I see youInstalling CCTV cameras on the streets demands accountability
Jutting out from traffic poles and lining major public walkways, closed-circuit television (CCTV) cameras have been sprouting across the country. According to Nepal Police records, the government has installed around 2,772 CCTVs, of which 474 are in the Kathmandu Valley—more than the country has ever seen before. The stated goal of the system, which received top priority following a Community-Police Partnership in late October, is to ‘prevent crime and catch criminals’. And they claim that it has yielded successful results. According to the Metropolitan Traffic Police Division (MTPD), a total of 4,571 traffic rule violators were fined with assistance provided by CCTV footage last month. But before the government embarked on its foray into mass video surveillance through the installation of its very own ‘all-seeing-eye’, they have fallen short on some crucial prerequisites.
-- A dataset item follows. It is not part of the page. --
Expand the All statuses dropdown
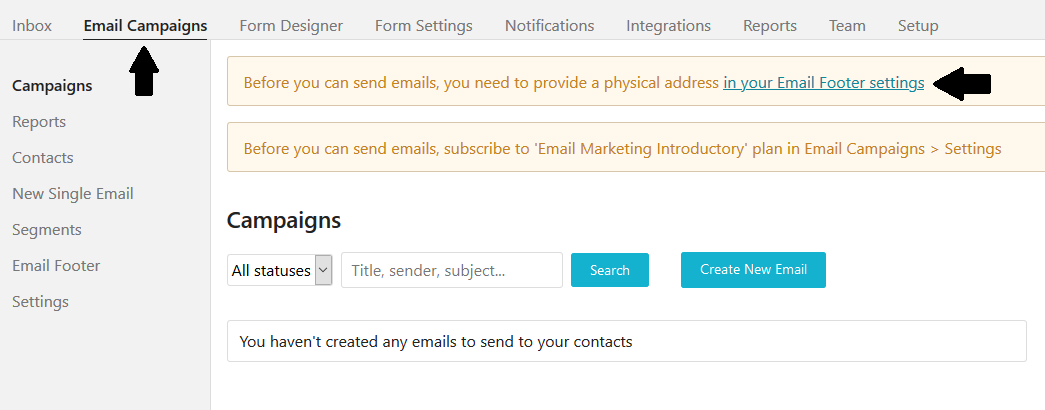point(280,270)
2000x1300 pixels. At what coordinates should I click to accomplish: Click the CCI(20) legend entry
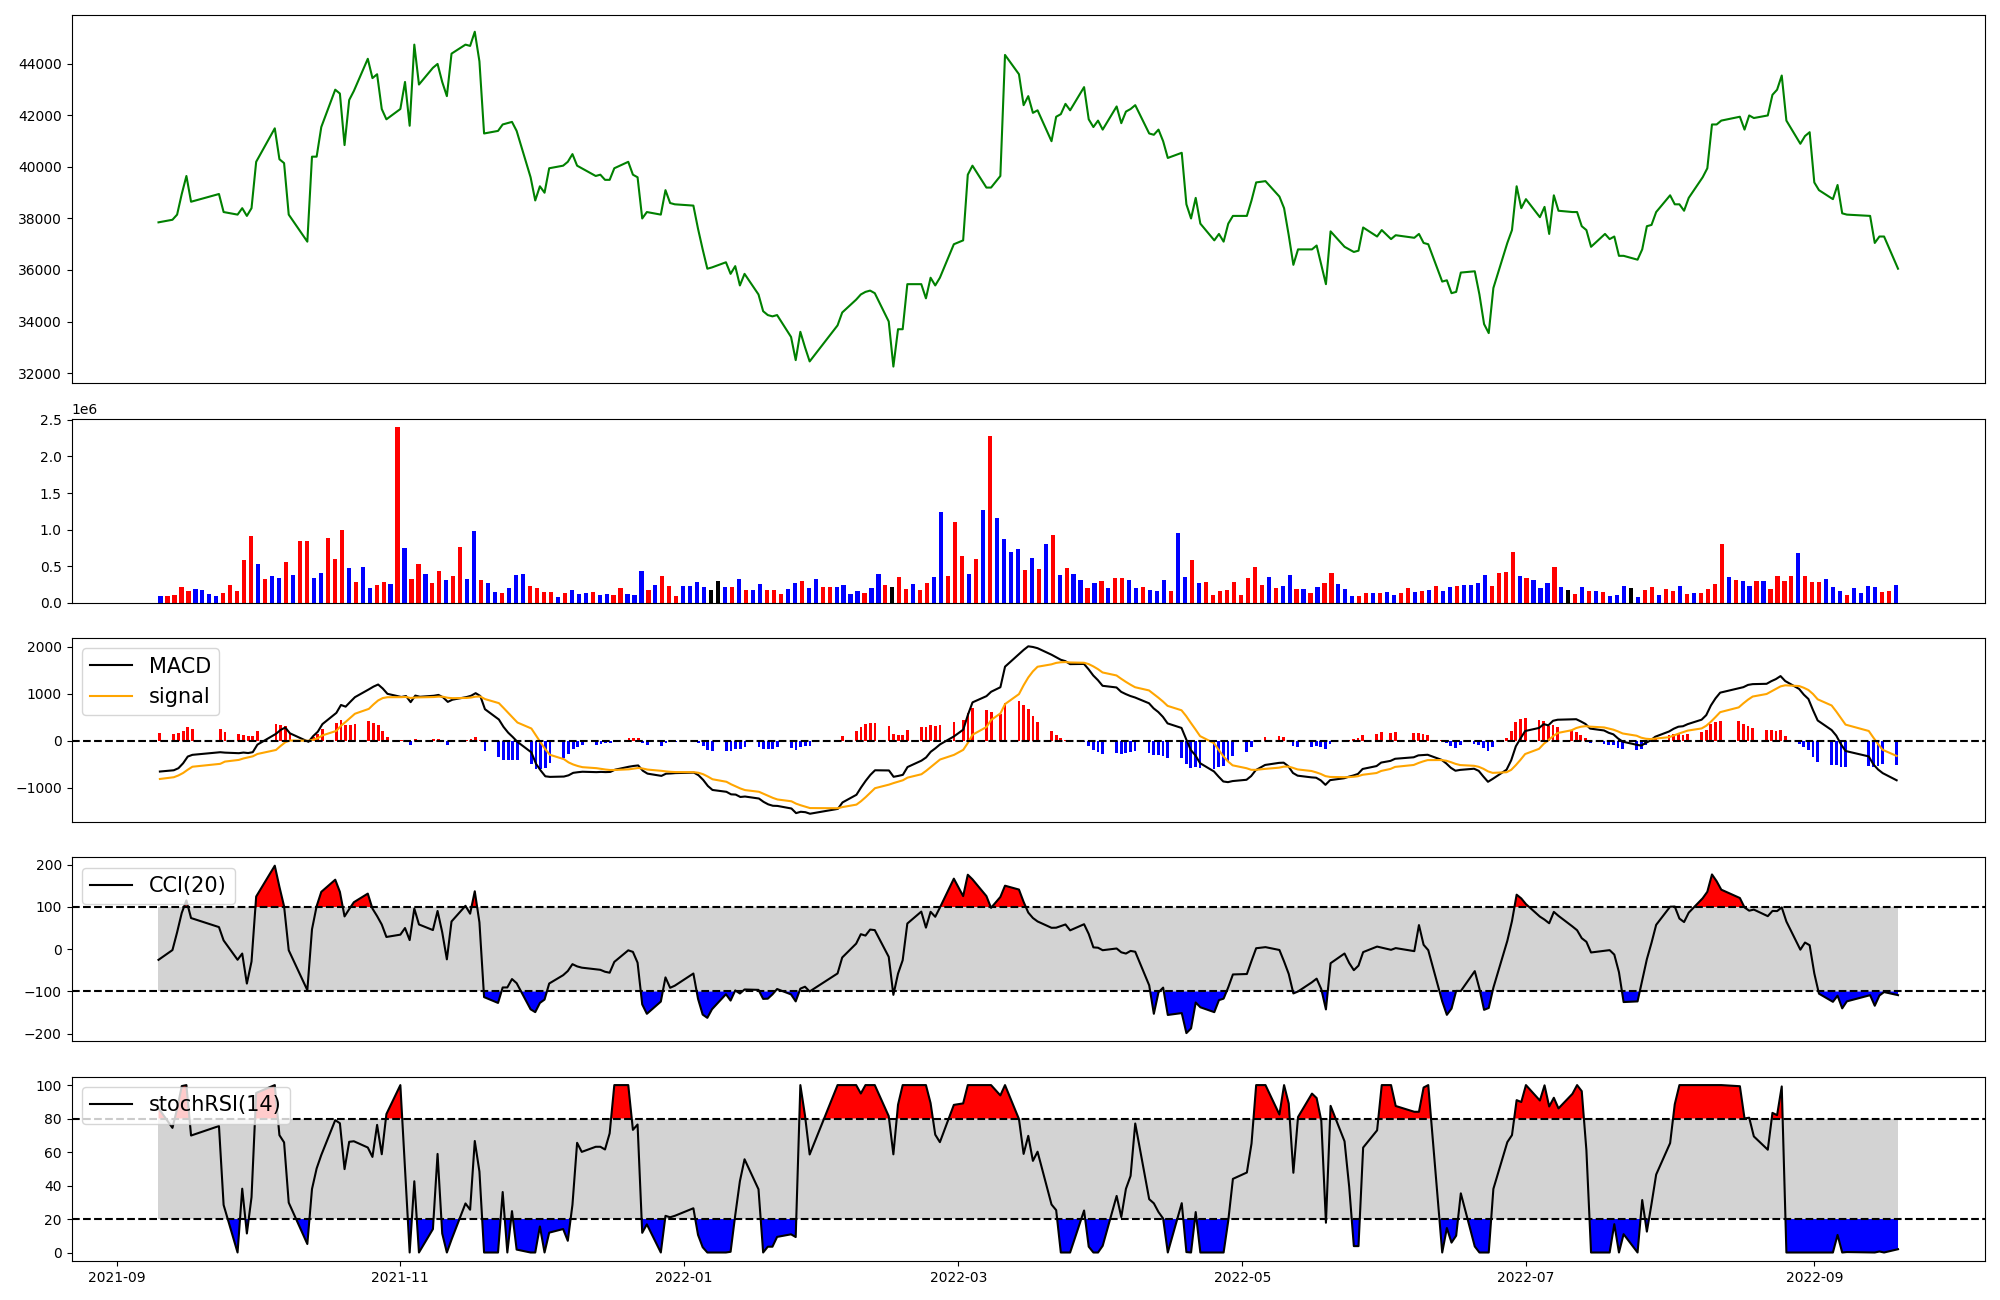(x=186, y=885)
While the number of installed cameras has increased significantly, the monitoring mechanisms haven’t changed. All the recorded footage (around 66,528 hours of footage collected from each camera on a daily basis) travels to only two control rooms based at the MTPD and the Metropolitan Police Commissioner’s Office in Ranipokhari, Kathmandu. The control rooms are also collectively operated by only eight officers at any given time—who are also expected to juggle various other tasks including responding to more than 200 distress calls on a daily basis—at any given time. In addition to human resources-related shortcomings, little was done to equip the departments privy to its development with adequate technological resources to manage the gathered data. As highlighted by Pushkar Karki, an Additional Inspector General of Police who also heads the Crime Investigation Department, the control room has not been able to fully capitalise on the recorded footage because it lacks advanced technological facilities. If the aim is really to develop a ‘smart’ video-surveillance system, the state must also invest in proper technological infrastructure for the Police Department.
No targeted policies for this monitoring system were devised either, leaving ample room for speculation over how the information would be used and whether or not citizens’ rights to privacy would be respected in the process. Blindfaith in the stated intentions of the surveillance campaign is far from enough, especially for a government that has unapologetically exercised repressive surveillance and censorial tendencies in the past. This assurance to the public—in the form of a fully transparent piece of legislation that details the intentions, uses and protection mechanisms behind the campaign—is a vital step.
The only piece of legislation that has anything to do with CCTV camera installation is the ‘CCTV Camera Installation and Operation Procedure 2015’, which outlines mandatory provisions regarding the installation of cameras in private businesses and government offices—including the need for private businesses to explain where cameras have been installed and for what purposes in order to ensure that the recorded information will not be misused. It seems illogical that the government doesn’t hold itself to the same standard.
Mere installation is not enough. Without equipping control rooms with the adequate technology and human resources required for them to carry out their monitoring functions, and in the absence of proper legislation to safeguard citizens’ rights, the system’s intended efficacy cannot be achieved. The state must meet these basic prerequisites—we’re watching it too.